= Hippocrates of Chios =

5th-century BC Greek mathematician and astronomer

The Lune of Hippocrates. Partial solution of the "Squaring the circle" task, suggested by Hippocrates. The area of the shaded figure is equal to the area of the triangle ABC. This is not a complete solution of the task (the complete solution is proven to be impossible with compass and straightedge).

Hippocrates of Chios (Ἱπποκράτης ὁ Χῖος; c. 470) was an ancient Greek mathematician, geometer, and astronomer.

He was born on the isle of Chios, where he was originally a merchant. After some misadventures (he was robbed by either pirates or fraudulent customs officials) he went to Athens, possibly for litigation, where he became a leading mathematician.

On Chios, Hippocrates may have been a pupil of the mathematician and astronomer Oenopides of Chios. In his mathematical work there probably was some Pythagorean influence too, perhaps via contacts between Chios and the neighboring island of Samos, a center of Pythagorean thinking: Hippocrates has been described as a 'para-Pythagorean', a philosophical 'fellow traveler'. "Reduction" arguments such as reductio ad absurdum argument (or proof by contradiction) have been traced to him, as has the use of power to denote the square of a line.

== Mathematics ==
The major accomplishment of Hippocrates is that he was the first to write a systematically organized geometry textbook, called Elements (Στοιχεῖα, Stoicheia), that is, basic theorems, or building blocks of mathematical theory. From then on, mathematicians from all over the ancient world could, at least in principle, build on a common framework of basic concepts, methods, and theorems, which stimulated the scientific progress of mathematics.

Only a single, famous fragment of Hippocrates' Elements is existent, embedded in the work of Simplicius. In this fragment the area is calculated of some so-called Hippocratic lunes. This was part of a research program to square the circle, that is, to construct a square with the same area as a circle. Although Hippocrates failed to square the circle, he was the first to prove an equality of area between a curved shape and a polygonal shape. Only much later was it proven (by Ferdinand von Lindemann, in 1882) that this approach had no chance of success, because the side length of the square would have a transcendental ratio $\sqrt\pi$ to the radius of the circle, impossible to construct using compass and straightedge.

In the century after Hippocrates, at least four other mathematicians wrote their own Elements, steadily improving terminology and logical structure. In this way, Hippocrates' pioneering work laid the foundation for Euclid's Elements (c. 325 BC), which was to remain the standard geometry textbook for many centuries. Hippocrates is believed to have originated the use of letters to refer to the geometric points and figures in a proposition, e.g., "triangle ABC" for a triangle with vertices at points A, B, and C.

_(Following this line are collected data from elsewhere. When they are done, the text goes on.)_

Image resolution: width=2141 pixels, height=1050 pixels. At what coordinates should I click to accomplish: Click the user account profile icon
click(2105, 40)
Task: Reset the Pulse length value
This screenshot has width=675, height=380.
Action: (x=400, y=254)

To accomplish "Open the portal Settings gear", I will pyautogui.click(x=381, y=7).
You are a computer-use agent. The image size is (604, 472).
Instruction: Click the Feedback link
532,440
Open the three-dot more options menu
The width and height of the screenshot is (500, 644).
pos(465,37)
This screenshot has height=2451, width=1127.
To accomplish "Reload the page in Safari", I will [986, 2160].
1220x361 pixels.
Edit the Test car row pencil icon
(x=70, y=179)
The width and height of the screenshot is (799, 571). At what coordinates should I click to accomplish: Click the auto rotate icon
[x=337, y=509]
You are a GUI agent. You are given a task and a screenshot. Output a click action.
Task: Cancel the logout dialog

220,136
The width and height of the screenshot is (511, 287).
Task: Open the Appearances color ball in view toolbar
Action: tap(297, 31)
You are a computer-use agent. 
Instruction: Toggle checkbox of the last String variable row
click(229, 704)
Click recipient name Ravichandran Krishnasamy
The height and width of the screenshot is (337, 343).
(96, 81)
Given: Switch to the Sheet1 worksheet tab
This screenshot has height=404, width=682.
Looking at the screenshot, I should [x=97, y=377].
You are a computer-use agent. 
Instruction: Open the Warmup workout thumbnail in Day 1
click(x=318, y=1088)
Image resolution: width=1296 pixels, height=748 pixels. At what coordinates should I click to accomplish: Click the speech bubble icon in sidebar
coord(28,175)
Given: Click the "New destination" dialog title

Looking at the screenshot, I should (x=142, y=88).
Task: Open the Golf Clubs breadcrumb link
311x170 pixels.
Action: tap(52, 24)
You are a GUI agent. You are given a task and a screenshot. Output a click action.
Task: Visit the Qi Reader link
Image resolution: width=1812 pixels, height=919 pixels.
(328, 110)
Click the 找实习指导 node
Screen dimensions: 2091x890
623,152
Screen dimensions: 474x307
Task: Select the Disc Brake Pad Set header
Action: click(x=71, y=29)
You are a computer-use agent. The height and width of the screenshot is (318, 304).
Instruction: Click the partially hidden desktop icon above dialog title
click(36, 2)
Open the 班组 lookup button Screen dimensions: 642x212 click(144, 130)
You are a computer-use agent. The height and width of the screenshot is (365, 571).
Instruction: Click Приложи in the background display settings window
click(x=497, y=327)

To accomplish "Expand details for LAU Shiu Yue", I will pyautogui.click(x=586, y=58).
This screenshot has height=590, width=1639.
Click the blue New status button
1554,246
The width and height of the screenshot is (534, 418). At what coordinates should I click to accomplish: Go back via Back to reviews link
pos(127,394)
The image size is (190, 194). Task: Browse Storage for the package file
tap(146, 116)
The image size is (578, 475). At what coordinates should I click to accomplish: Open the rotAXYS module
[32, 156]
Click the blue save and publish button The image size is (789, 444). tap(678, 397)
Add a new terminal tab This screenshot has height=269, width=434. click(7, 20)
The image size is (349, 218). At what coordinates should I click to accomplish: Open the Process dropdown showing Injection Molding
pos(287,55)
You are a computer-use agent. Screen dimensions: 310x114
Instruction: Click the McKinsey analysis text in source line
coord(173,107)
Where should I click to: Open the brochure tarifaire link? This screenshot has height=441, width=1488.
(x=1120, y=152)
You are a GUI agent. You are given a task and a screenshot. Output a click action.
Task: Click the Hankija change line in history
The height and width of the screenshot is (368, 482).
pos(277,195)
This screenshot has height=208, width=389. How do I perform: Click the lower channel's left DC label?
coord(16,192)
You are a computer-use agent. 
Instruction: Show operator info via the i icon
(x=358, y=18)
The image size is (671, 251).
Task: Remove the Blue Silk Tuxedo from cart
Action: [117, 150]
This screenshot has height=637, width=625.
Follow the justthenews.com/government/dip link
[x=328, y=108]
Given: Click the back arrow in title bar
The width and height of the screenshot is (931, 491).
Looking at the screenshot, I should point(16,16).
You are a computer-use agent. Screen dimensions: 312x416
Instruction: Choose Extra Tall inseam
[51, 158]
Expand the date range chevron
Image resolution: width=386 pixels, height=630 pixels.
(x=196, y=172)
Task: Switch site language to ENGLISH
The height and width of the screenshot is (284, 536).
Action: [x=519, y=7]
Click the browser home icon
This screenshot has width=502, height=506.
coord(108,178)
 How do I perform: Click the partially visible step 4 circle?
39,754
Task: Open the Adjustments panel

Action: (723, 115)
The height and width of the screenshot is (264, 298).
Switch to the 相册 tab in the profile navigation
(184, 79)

Two other contributions by Hippocrates in the field of mathematics are noteworthy. He found a way to tackle the problem of 'duplication of the cube', that is, the problem of how to construct a cube root. Like the quadrature of the circle, this was another of the so-called three great mathematical problems of antiquity. Hippocrates also invented the technique of 'reduction', that is, to transform specific mathematical problems into a more general problem that is easier to solve. The solution to the more general problem then automatically gives a solution to the original problem.

== Astronomy ==
In the field of astronomy, Hippocrates tried to explain the phenomena of comets and the Milky Way. His ideas have not been handed down very clearly, but he probably thought both were optical illusions, the result of refraction of solar light by moisture that was exhaled by, respectively, a putative planet near the Sun, and the stars. The fact that Hippocrates thought that light rays originated in our eyes instead of in the object that is seen, adds to the unfamiliar character of his ideas.